System-wide mutex in Python on Linux

Try ilock library:

from ilock import ILock

with ILock('Unique lock name'):
    # The code should be run as a system-wide single instance
    ...

The "traditional" Unix answer is to use file locks. You can use lockf(3) to lock sections of a file so that other processes can't edit it; a very common abuse is to use this as a mutex between processes. The python equivalent is fcntl.lockf.

Traditionally you write the PID of the locking process into the lock file, so that deadlocks due to processes dying while holding the lock are identifiable and fixable.

This gets you what you want, since your lock is in a global namespace (the filesystem) and accessible to all processes. This approach also has the perk that non-Python programs can participate in your locking. The downside is that you need a place for this lock file to live; also, some filesystems don't actually lock correctly, so there's a risk that it will silently fail to achieve exclusion. You win some, you lose some.

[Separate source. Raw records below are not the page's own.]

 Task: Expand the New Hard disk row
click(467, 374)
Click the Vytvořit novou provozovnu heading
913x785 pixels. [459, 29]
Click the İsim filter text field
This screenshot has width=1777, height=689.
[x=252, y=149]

My answer overlaps with the other answers, but just to add something people can copy-paste, I often do something like this.

class Locker:
    def __enter__ (self):
        self.fp = open("./lockfile.lck")
        fcntl.flock(self.fp.fileno(), fcntl.LOCK_EX)

    def __exit__ (self, _type, value, tb):
        fcntl.flock(self.fp.fileno(), fcntl.LOCK_UN)
        self.fp.close()

And then use it as:

print("waiting for lock")
with Locker():
    print("obtained lock")
    time.sleep(5.0)

To test, do touch lockfile.lck then run the above code in two or more different terminals (from the same directory).

UPDATE: smwikipedia mentioned my solution is unix-specific. I needed a portable version recently and came up with the following, with the idea from a random github project. I'm not sure the seek() calls are needed but they're there because the Windows API locks a specific position in the file. If you're not using the file for anything other than the locking you can probably remove the seeks.

if os.name == "nt":
    import msvcrt

    def portable_lock(fp):
        fp.seek(0)
        msvcrt.locking(fp.fileno(), msvcrt.LK_LOCK, 1)

    def portable_unlock(fp):
        fp.seek(0)
        msvcrt.locking(fp.fileno(), msvcrt.LK_UNLCK, 1)
else:
    import fcntl

    def portable_lock(fp):
        fcntl.flock(fp.fileno(), fcntl.LOCK_EX)

    def portable_unlock(fp):
        fcntl.flock(fp.fileno(), fcntl.LOCK_UN)


class Locker:
    def __enter__(self):
        self.fp = open("./lockfile.lck")
        portable_lock(self.fp)

    def __exit__(self, _type, value, tb):
        portable_unlock(self.fp)
        self.fp.close()

The POSIX standard specifies inter-process semaphores which can be used for this purpose. http://linux.die.net/man/7/sem_overview

The multiprocessing module in Python is built on this API and others. In particular, multiprocessing.Lock provides a cross-process "mutex". http://docs.python.org/library/multiprocessing.html#synchronization-between-processes

EDIT to respond to edited question:

In your proof of concept each process is constructing a Lock(). So you have two separate locks. That is why neither process waits. You will need to share the same lock between processes. The section I linked to in the multiprocessing documentation explains how to do that.